[Dataset entries]

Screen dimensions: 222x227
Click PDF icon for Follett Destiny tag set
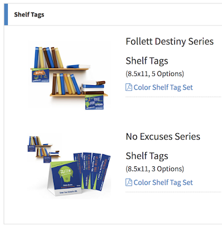pyautogui.click(x=129, y=87)
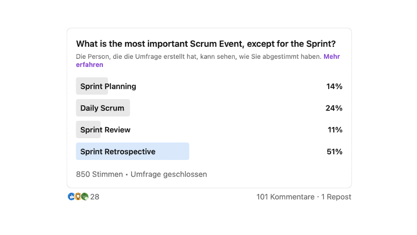The height and width of the screenshot is (235, 417).
Task: View the 1 Repost link
Action: coord(336,197)
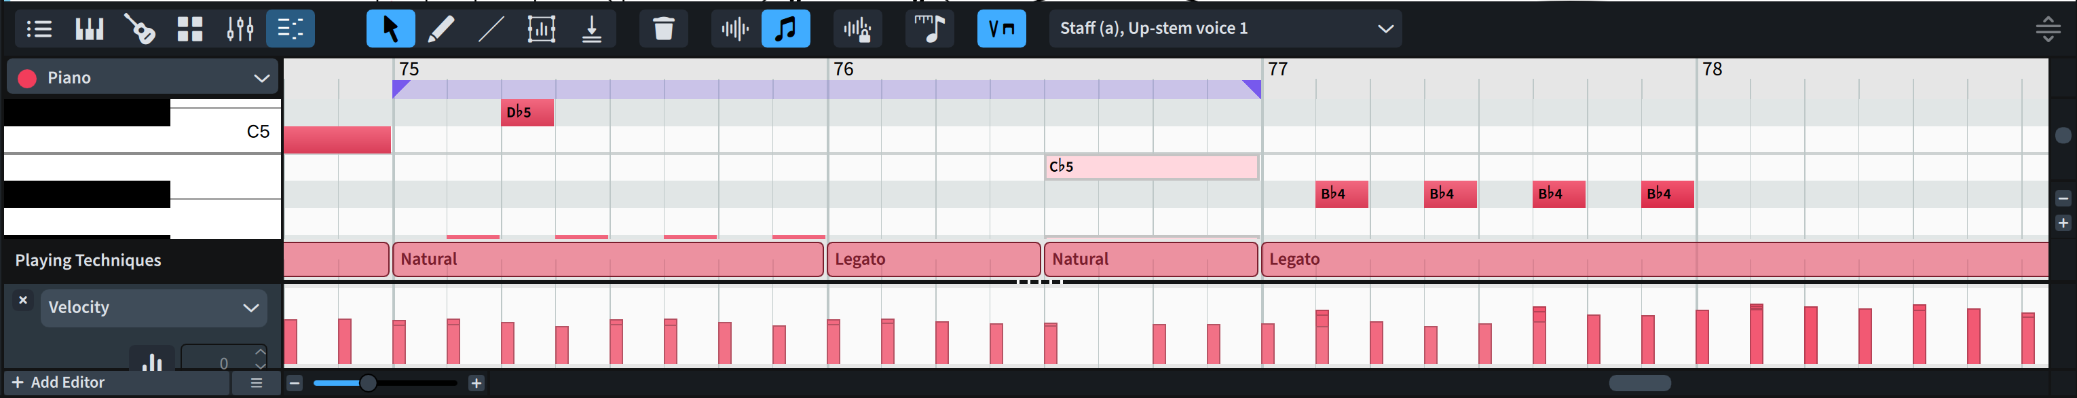Click the trash Delete icon
This screenshot has height=398, width=2077.
[x=663, y=29]
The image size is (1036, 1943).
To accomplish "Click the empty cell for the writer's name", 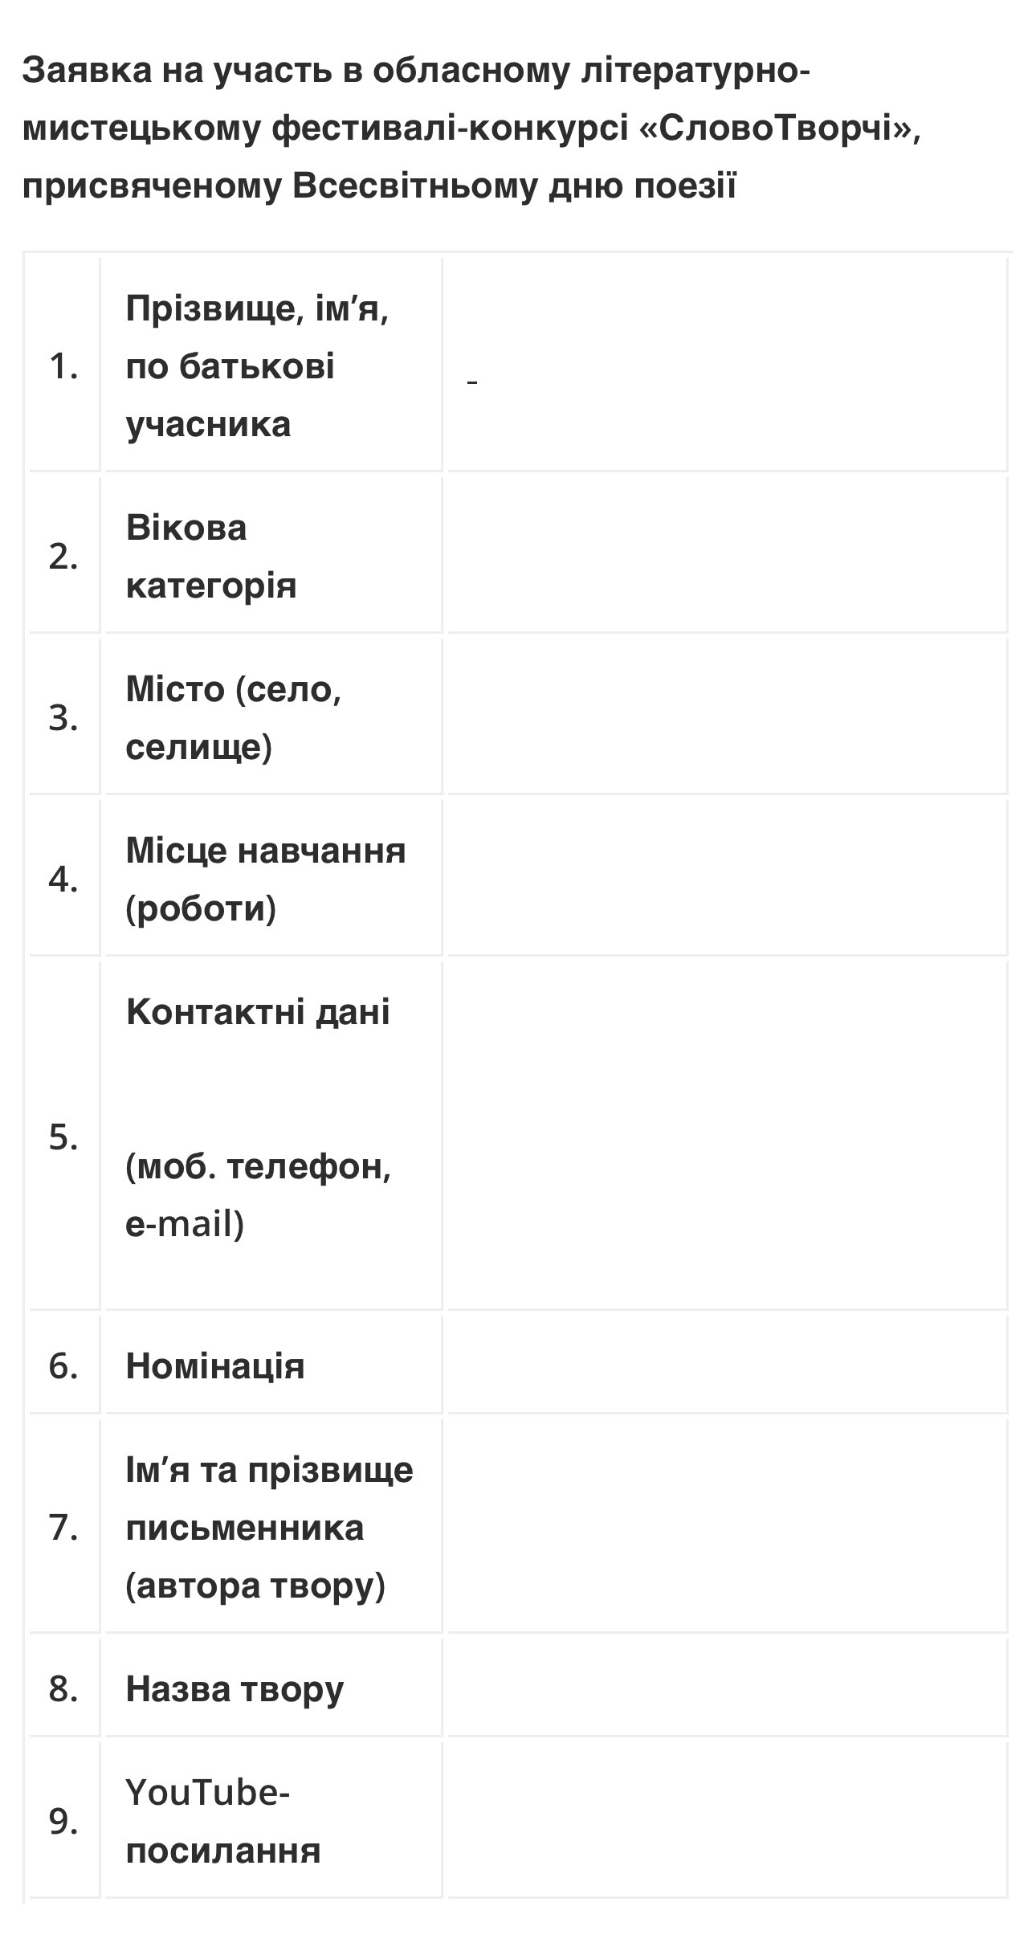I will tap(727, 1526).
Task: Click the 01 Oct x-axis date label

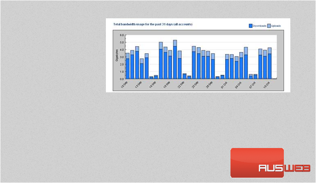Action: pos(224,85)
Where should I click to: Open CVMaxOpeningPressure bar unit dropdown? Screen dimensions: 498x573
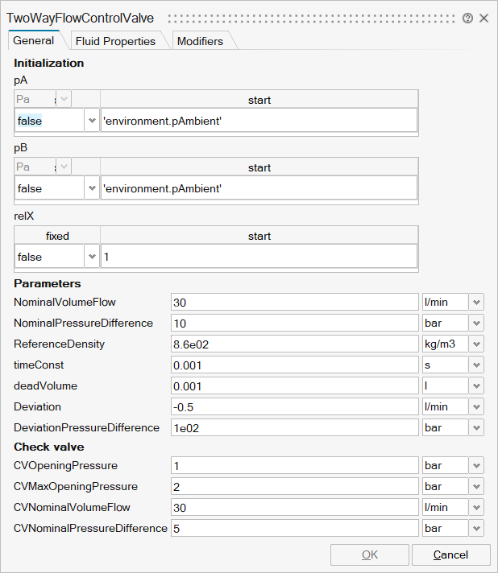pyautogui.click(x=476, y=486)
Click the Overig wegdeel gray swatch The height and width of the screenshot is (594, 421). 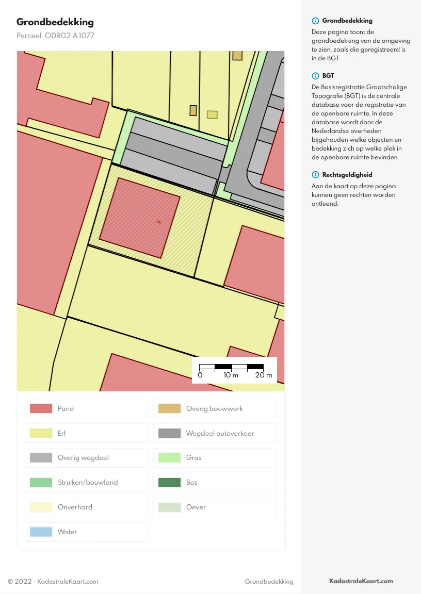pos(41,458)
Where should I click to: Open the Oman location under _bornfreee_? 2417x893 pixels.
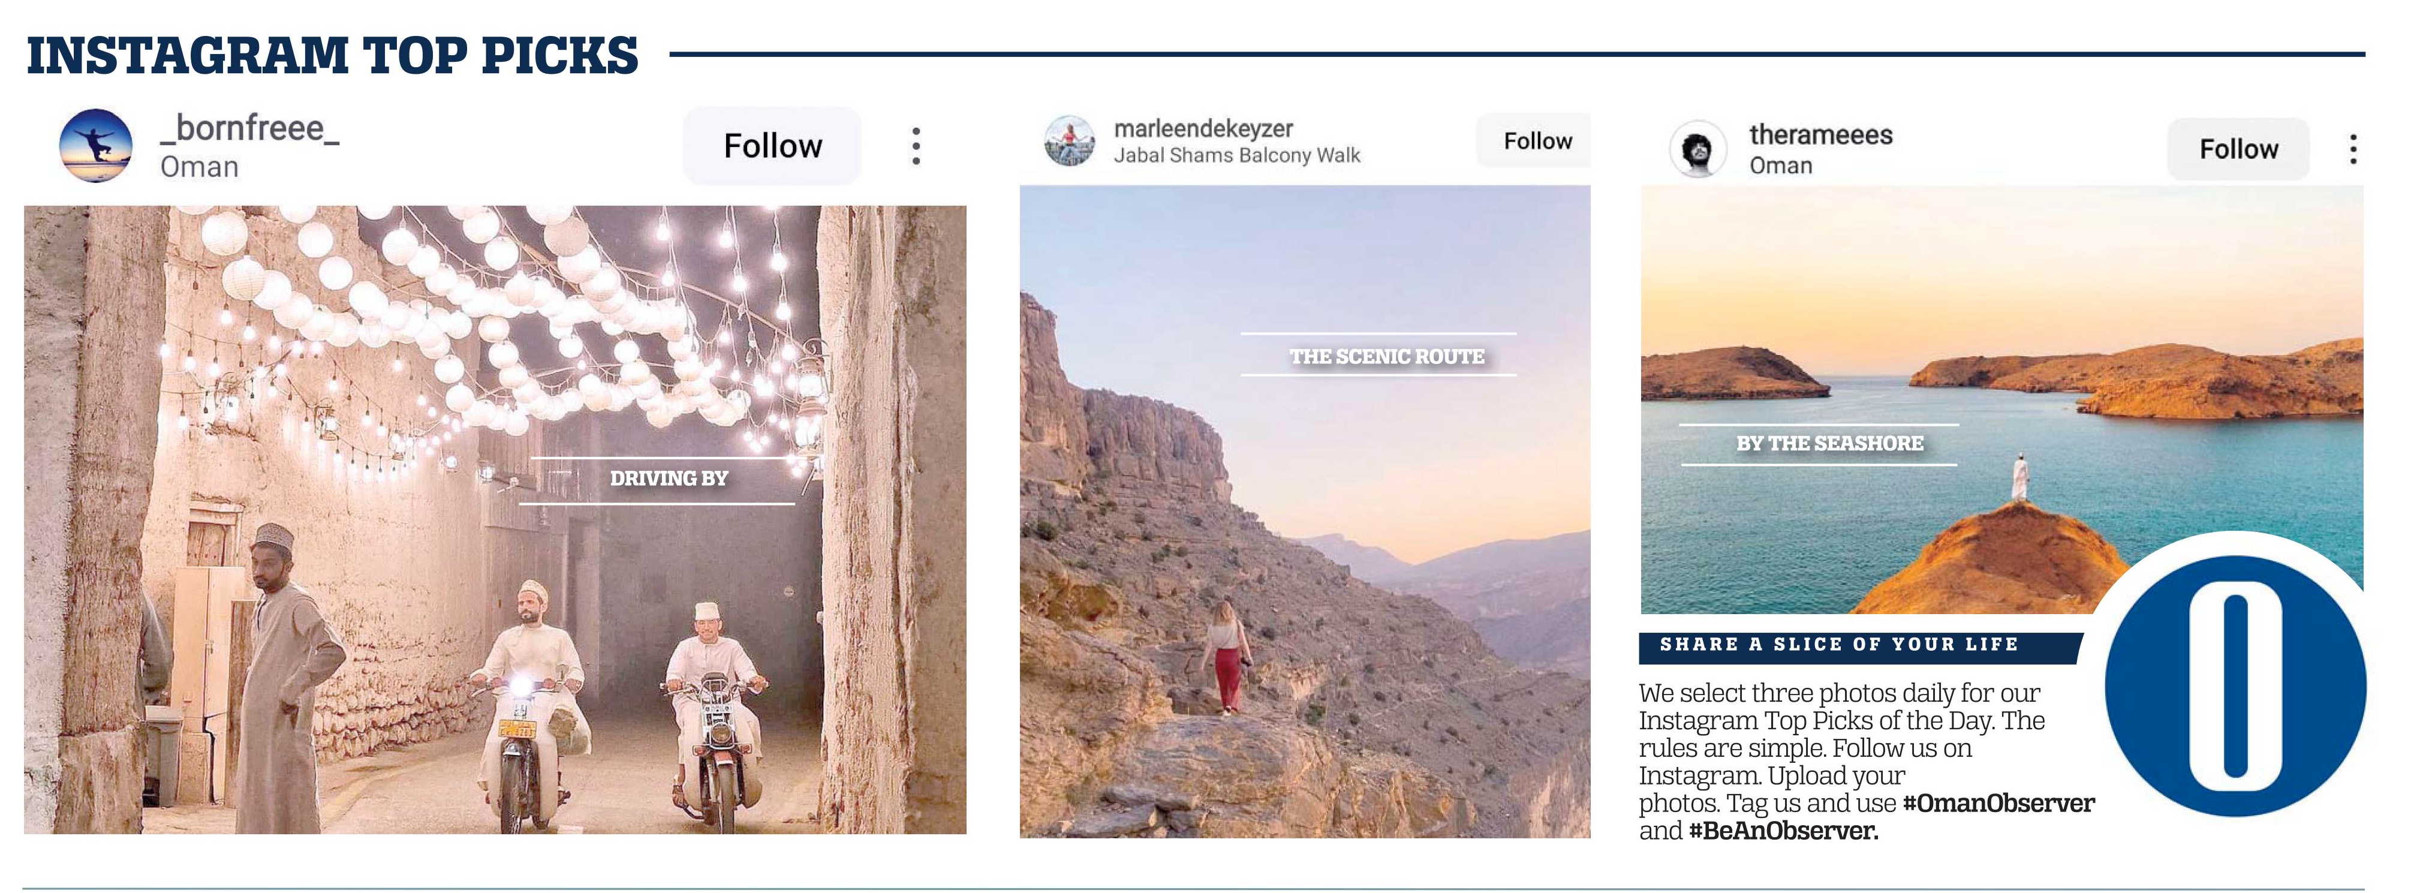coord(199,167)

(What is needed) Leave every picture out, and repeat exactly the lines from the one containing "Where should I click to: Open the" through the last line of the entries, both ends included.

(Result for this task)
Where should I click to: Open the Oman location under _bornfreee_? 2417x893 pixels.
coord(199,167)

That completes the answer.